= What you need to do =
**1)** Give every symptom of cellulitis that the lymphoedema passage lists.
**2)** In the lymphoedema passage, retype everything from "Look after your" down to "of the feet." with no changes.

= Passage =
◇ ◇ ◇ ◇
If you have questions about what diet or type of exercise would be best for you, speak to your doctor or lymphoedema specialist.

Know the signs of cellulitis

If you have lymphoedema, you’re at greater risk of developing a skin infection called cellulitis. This is not the same as cellulite (harmless dimpled skin). Symptoms of cellulitis can include:

  • redness or a rash
  • swelling
  • a feeling of warmth
  • pain
  • a fever or flu-like symptoms

It’s important to watch out for early signs of cellulitis. Call 111 or contact your GP as soon as possible if you think you may have the infection.

Look after your skin

Keeping your skin clean, well moisturised, and protecting it from damage will help to prevent an infection. Here are some tips.

  • Wash your skin with warm water. Carefully dry it (especially between fingers and toes) and moisturise every day. Your therapist may recommend some moisturising creams.7
  • Dry carefully between your toes after washing and look out for signs of athlete’s foot. Treat this quickly with athlete’s foot cream for two weeks, as it can cause splits in the skin which lets in bacteria that cause cellulitis infections.
  • Take care when you cut your nails and don’t cut your cuticles. Consider having your toenails cut professionally if you have severe lymphoedema of the feet.
  • Wear insect repellent to help prevent insect bites.
  • Wear gloves when gardening and doing housework or DIY.
  • Don’t walk around barefoot or wear shoes that give you blisters.
  • If you do get a cut or graze, clean and dry it well and put some antiseptic cream over the area.
  • Wear sun protection so you don’t get sunburnt.
  • Use an electric razor if you wish to remove hair.

Other self-care measures

Other steps to reduce lymphoedema symptoms include the following.

  • Don’t put pressure on the affected body part. For example, don’t wear jewellery or clothing that’s too tight because it can block the flow of lymph.
  • Try not to sit or stand in one position for a long time – for example, on long journeys. Move around often and do some gentle stretches. Part of living with lymphoedema in your legs is if they’re swollen, elevate them when you sit. You could rest your legs up on a cushion, for example.
  • Don’t spend too long in extreme cold or heat, such as in hot tubs, saunas, or by sitting close to a fire.
  • If one of your arms is affected, don’t have injections, blood tests or your blood pressure taken in that arm (if possible). Tell any health professional you see about your lymphoedema.
◇ ◇ ◇ ◇
= Information provided =

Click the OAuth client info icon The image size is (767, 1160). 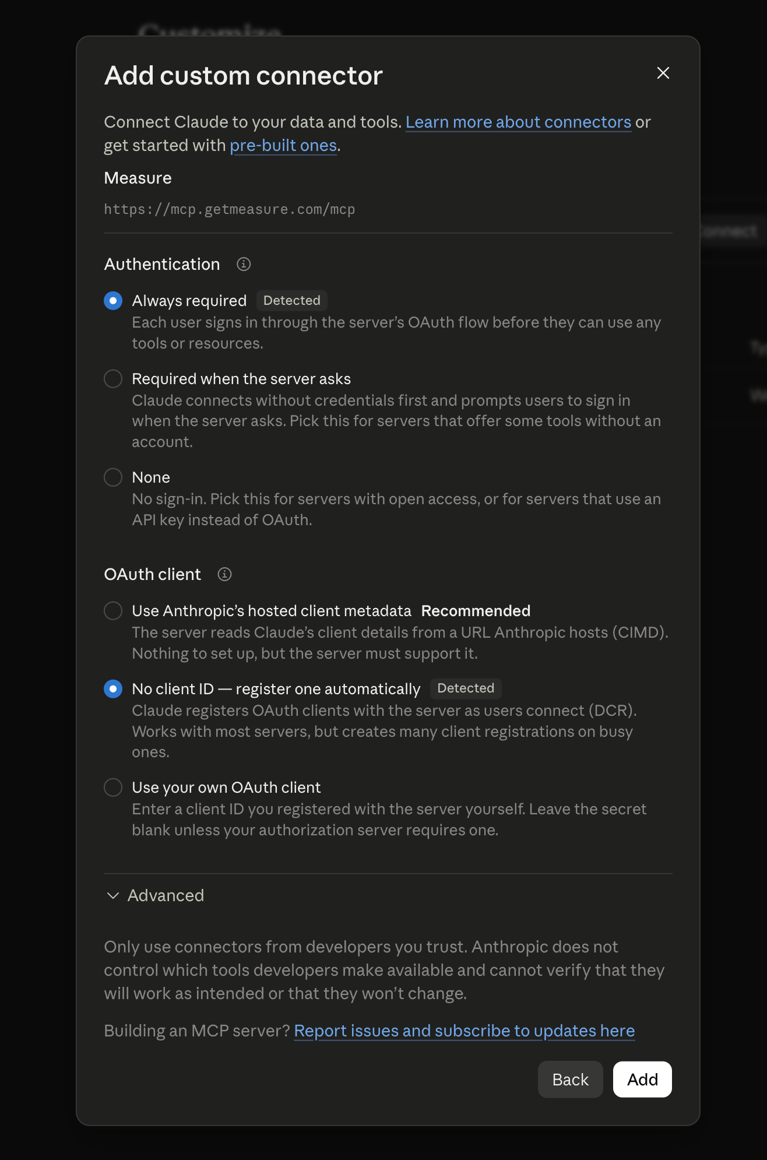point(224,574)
◇ ◇ ◇ ◇
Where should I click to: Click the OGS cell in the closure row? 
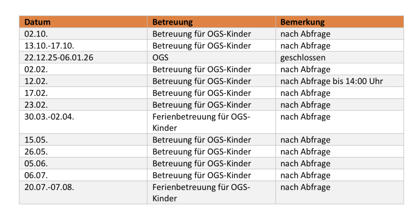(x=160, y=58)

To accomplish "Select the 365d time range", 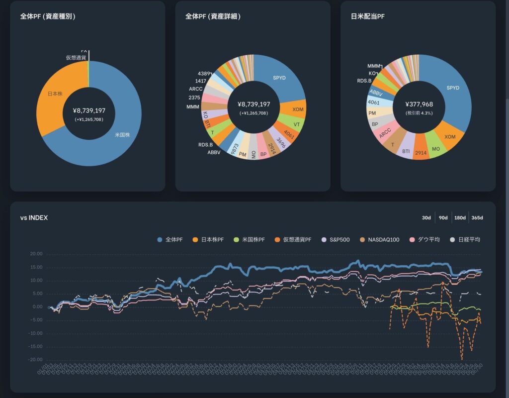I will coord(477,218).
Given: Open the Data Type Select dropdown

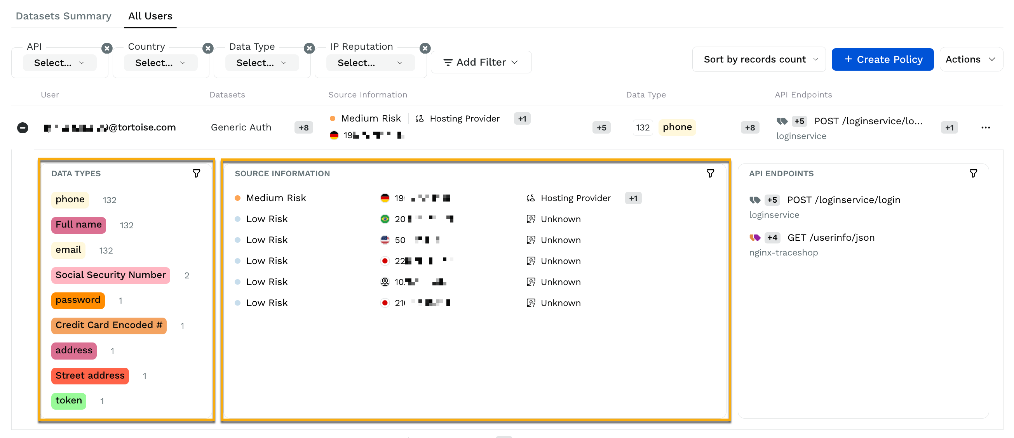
◇ ◇ ◇ ◇
= Responses by item number =
**1)** Redness or a rash, swelling, a feeling of warmth, pain, and a fever or flu-like symptoms.

**2)**
Look after your skin

Keeping your skin clean, well moisturised, and protecting it from damage will help to prevent an infection. Here are some tips.

  • Wash your skin with warm water. Carefully dry it (especially between fingers and toes) and moisturise every day. Your therapist may recommend some moisturising creams.7
  • Dry carefully between your toes after washing and look out for signs of athlete’s foot. Treat this quickly with athlete’s foot cream for two weeks, as it can cause splits in the skin which lets in bacteria that cause cellulitis infections.
  • Take care when you cut your nails and don’t cut your cuticles. Consider having your toenails cut professionally if you have severe lymphoedema of the feet.